Elle en avait déjà huit ou dix à la maison. Quand l’immense dressing ne serait plus assez grand pour les contenir tous, elle en donnerait quelques uns au curé de la paroisse pour sa vente de charité annuelle. Ainsi qu’une douzaine de paires de chaussures portées trois fois, ainsi que des tailleurs dont aucun ne lui allait. Elle avait renoncé depuis des années à se ridiculiser dans des robes de soirées trop voyantes. Ainsi que des sacs. Et des chapeaux, neufs, dans des boites à chapeaux. Et des ceintures. Neuves. Et des foulards, des parapluies... Elle ne prendrait pas plus de plaisir à les offrir et à recevoir les remerciements émus du prélat qu’elle n’en avait eu à les acquérir. Une simple habitude, un tic.

Elle ferma les yeux un instant et se revit Marguerite Lubard à vingt ans. Sa première jupe, achetée avec sa première paye. Une jupe jaune vif si légère, un peu exubérante; une folie. Quelle joie, elle avait alors ressenti à l’étrenner sur les boulevards, cette après-midi de mai. Les regards des garçons. Captés. Détournés. Ceux des filles, incendiaires, parfois admiratifs. Elle s’était sentie belle. Il faut dire que chez les Lubard où l’on savait compter, le compliment n’avait jamais fait partie de la méthode familiale. Faudra gagner ta vie, ma p’tite, au lieu de faire des mines; les manières, ça remplit pas la gamelle. Elle était née à sa beauté précisément ce jour-là, dans cette jupe à dix sous. Tout avait du goût en ce temps-là. La ville avait un parfum; le matin en avait un et le soir en avait un autre. Les amis étaient sincères et fous, le vin clairet faisait rire et danser, le froid faisait frissonner et l’été rendait amoureux. À l’agence commerciale Wainwright & son où sa jupe avait fait fureur le premier jour, le fils du grand patron l’avait remarquée quelques mois plus tard lors d’une visite de la succursale de Paris. Les parents Lubard dédommagés plus que conquis, très vite le Ricain lui avait donné son nom, avait starisé son prénom et avait emmené sa jolie Française en Floride où elle avait vécu longtemps dans un rêve éveillé. Demeures immenses à colonnades, domestiques, réceptions fastueuses, palaces, limousines, yacht et jet privé.

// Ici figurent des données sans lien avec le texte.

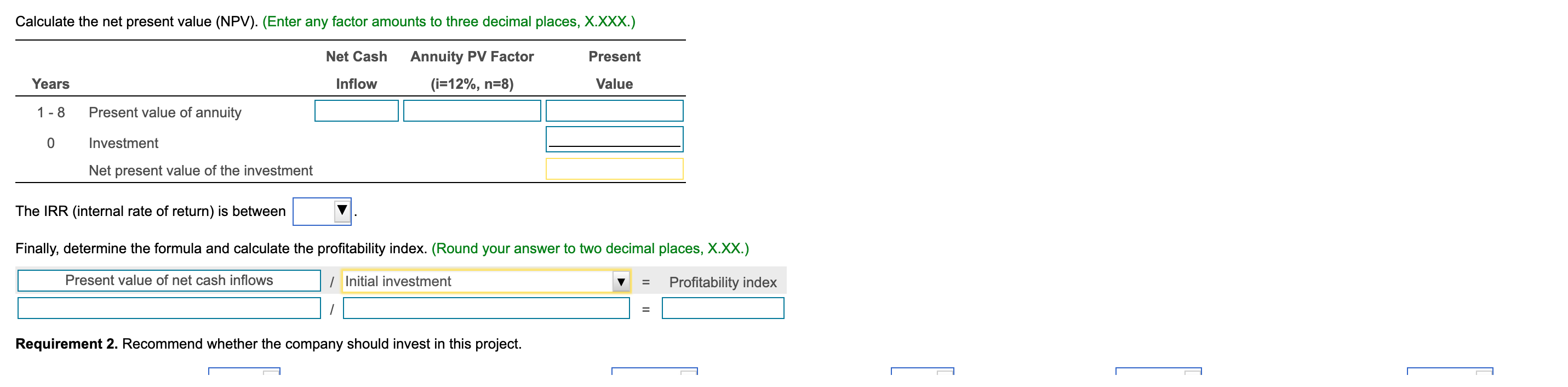
Task: Click the denominator box in the second formula row
Action: point(486,309)
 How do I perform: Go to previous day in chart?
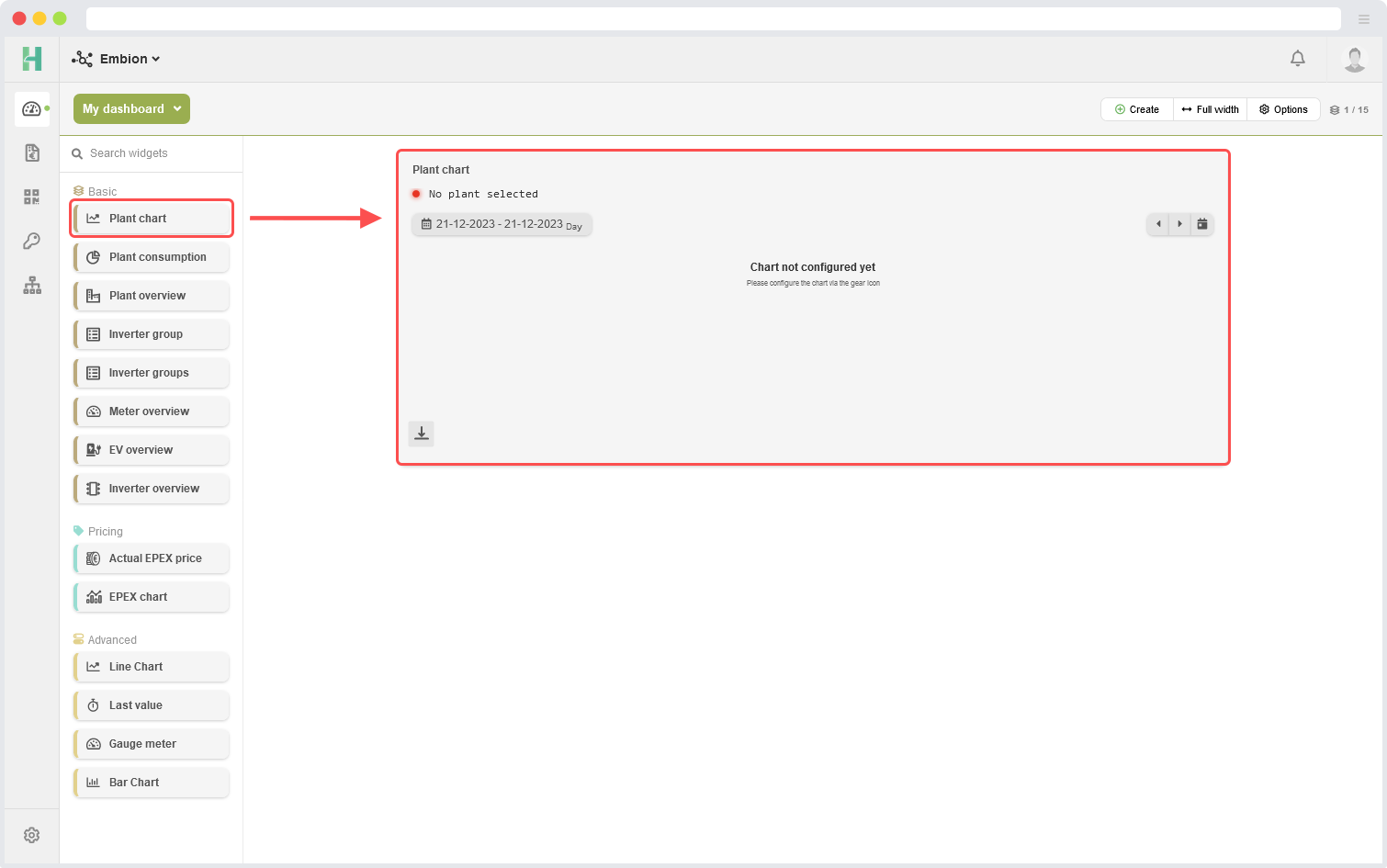coord(1158,224)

Elle s’était brutalement réveillée de ce rêve, un matin en se coiffant, comme quelqu’un qui n’a pas senti peu à peu sa vue baisser et qui soudain réalise qu’il n’y voit plus rien. En quelques années, elle avait rencontré tout ce que le monde compte de célébrités des arts, de la finance ou de la politique, avait visité les plus beaux endroits du monde, dormi dans les plus fabuleuses suites, goûté les meilleurs mets, bu tous les grands crus, et elle ne sentait, n’éprouvait plus rien. Assise à sa coiffeuse, ce matin-là précisément, elle avait pris conscience que depuis des mois, elle n’avait plus la moindre envie, le moindre désir. Plus d’émotions. Plus de peurs, plus de joies. Plus de vie. Certains mots avaient perdu toute moelle et elle en cherchait vainement un qui la ferait encore frissonner. Elle était restée là, interdite, à se regarder sans un geste, jusqu’à ce que deux petites rides au coin des yeux viennent lui susurrer une possible échappatoire.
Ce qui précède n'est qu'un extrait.